What's Going on With FEMA?

Amid a shifting cast of characters and conflicting statements about plans and funding for FEMA, two things are finally becoming clear. 

David Richardson, the acting head of the Federal Emergency Management Agency (FEMA), told staffers two weeks ago he was surprised to learn there is an annual hurricane season. The Trump administration put out a statement saying Richardson was joking, but Reuters quoted staffers as saying he seemed serious. And the Wall Street Journal separately reported that Richardson, who had no experience in disaster management when he was named to the job in May, has been surprised to learn of the breadth of FEMA's responsibilities.

Richardson's confusion comes on top of a whole lot of other confusion at the agency — an announcement promising a new disaster management plan, then an announcement that there will be no new plan this year; disaster recovery grants delayed, then provided, but only on an ad hoc basis; and a whole lot of mutating policy statements about scaling back or even eliminating the agency.

How do we make sense of all that?

I've been waiting and watching to try to understand what's going on and how it might affect insurers that provide coverage for disasters, and I think two things have finally become clear. 

One is good for insurers. One is bad for them. Both are bad for homeowners and other policyholders.

Richardson was named acting administrator at FEMA after his predecessor was fired, apparently, for telling Congress FEMA should continue to exist. That suggests strongly that the Trump administration's sometimes conflicting statements do reflect a plan to drastically scale back or even eliminate FEMA and the assistance it provides following natural disasters. 

Richardson said back in May that states would have to bear 50% of the cost of disaster recovery, up from the previous 25%. More recently, Trump has said he will mostly wind down FEMA, although not until after hurricane season.

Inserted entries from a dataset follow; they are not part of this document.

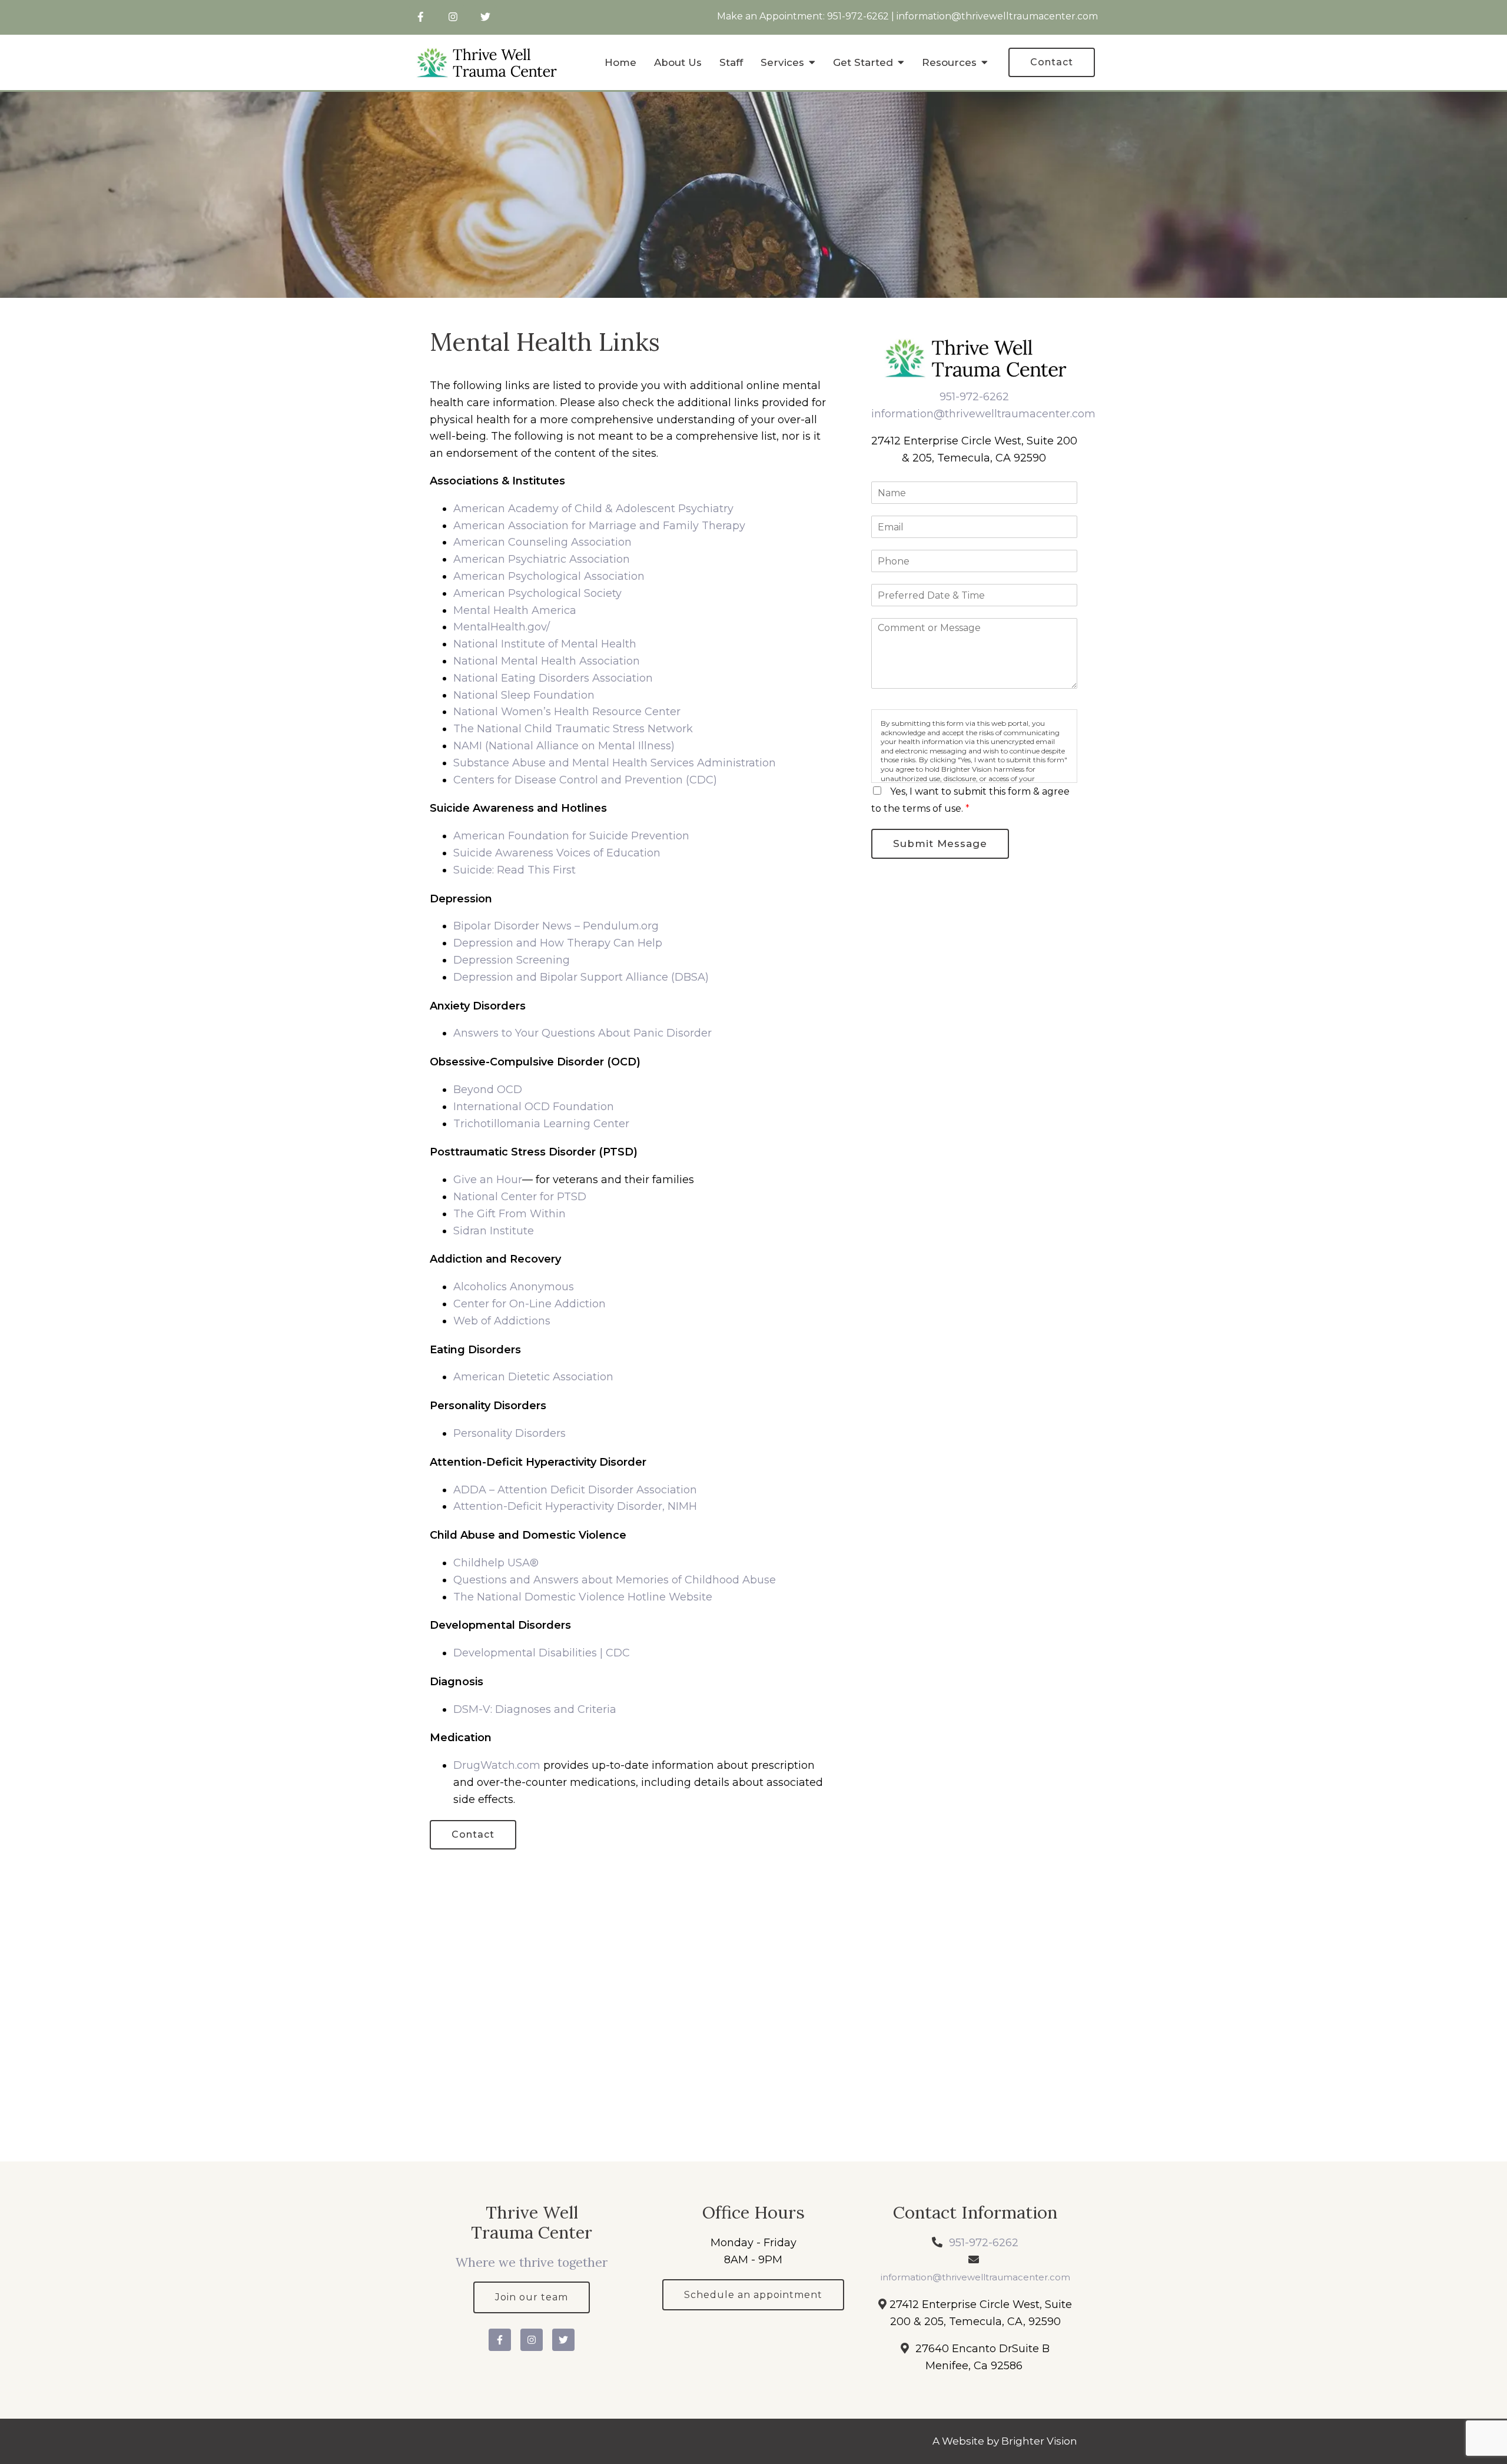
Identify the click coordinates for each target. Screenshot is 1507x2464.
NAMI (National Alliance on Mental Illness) (564, 745)
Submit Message (940, 843)
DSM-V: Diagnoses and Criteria (534, 1709)
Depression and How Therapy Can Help (557, 943)
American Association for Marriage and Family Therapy (599, 525)
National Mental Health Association (546, 661)
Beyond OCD (487, 1089)
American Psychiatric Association (541, 559)
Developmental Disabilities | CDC (541, 1652)
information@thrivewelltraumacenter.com (997, 16)
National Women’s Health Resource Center (567, 711)
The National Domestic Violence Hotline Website (582, 1596)
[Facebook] (420, 16)
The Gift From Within (509, 1213)
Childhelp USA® (496, 1562)
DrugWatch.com (496, 1765)
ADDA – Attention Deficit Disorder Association (575, 1489)
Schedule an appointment (753, 2294)
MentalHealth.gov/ (501, 626)
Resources (949, 62)
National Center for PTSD (521, 1196)
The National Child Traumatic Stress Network (573, 728)
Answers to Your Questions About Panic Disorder (584, 1033)
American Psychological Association (549, 576)
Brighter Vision (1039, 2441)
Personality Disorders (509, 1433)
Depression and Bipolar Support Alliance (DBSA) (581, 977)
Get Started (863, 62)
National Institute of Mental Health (544, 643)
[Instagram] (453, 16)
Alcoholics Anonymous (513, 1286)
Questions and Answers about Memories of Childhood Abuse (614, 1579)
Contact (1051, 62)
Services (782, 62)
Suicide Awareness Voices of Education (556, 852)
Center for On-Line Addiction (529, 1303)
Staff (731, 62)
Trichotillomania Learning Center (541, 1123)
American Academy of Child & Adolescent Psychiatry (593, 508)
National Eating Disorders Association (553, 678)
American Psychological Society (537, 593)
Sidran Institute (493, 1230)
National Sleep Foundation (524, 695)
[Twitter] (485, 16)
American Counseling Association (542, 542)
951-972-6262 (858, 16)
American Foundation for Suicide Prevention (571, 835)
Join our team (531, 2297)
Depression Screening (511, 960)
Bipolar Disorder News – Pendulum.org (556, 925)
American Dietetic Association (533, 1376)
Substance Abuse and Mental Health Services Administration (614, 762)
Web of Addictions (501, 1320)
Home (620, 62)
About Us (678, 62)
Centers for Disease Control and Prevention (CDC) (585, 779)
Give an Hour (487, 1179)
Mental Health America (514, 610)
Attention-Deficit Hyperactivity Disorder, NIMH (575, 1506)
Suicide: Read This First (514, 870)
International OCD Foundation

Under the Constitution, only Congress can abolish an agency such as FEMA, and the executive branch is required by law to spend the funds that Congress allocates, but the Republican-controlled Congress has shown no inclination to push back against Trump's assertions of authority. Even if Congress suddenly reclaimed its authority, Trump has considerable executive power to deny or at least delay grants to states and to fire FEMA officials who stand in his way.

So he is making the federal government an unreliable backstop for people and communities facing calamities. That uncertainty will hang over FEMA even if Democrats retake control of one or both houses of Congress in the mid-term elections or if the next president takes a more traditional view of FEMA's role in disaster recovery.

The step backward by the federal government will hurt property holders — and my heart is always with those suffering from natural disasters — but will, in fact, help insurers. Property holders now carry more risk than they did pre-Trump, and they're going to want to lay off some — maybe even a lot — of that risk with insurers. 

Even state governments, strapped for funds, may turn to private insurers for help with the risk the federal government is handing to them. (The Trump administration line is that states are being "empowered" to do more about disaster recovery, but states don't seem to see things quite the same way.)

The second thing that has become clear about Trump's FEMA is rough both for policyholders and for insurers. It is that Trump has little or no interest in a program called Building Resilient Infrastructure and Communities. 

The program has long been used to help areas hit by disasters make themselves less vulnerable to future catastrophes, and it meshes — or meshed — with the Predict & Prevent movement in the insurance industry. 

Groups such as the Insurance Institute for Business & Home Safety have been promoting standards such as Fortified roofs, and insurers have been working with communities to help prepare them for wildfires, hurricanes and other natural disasters. The expectation has been that the federal government would at least be some sort of partner, providing expertise and a fair amount of funding. Not any more.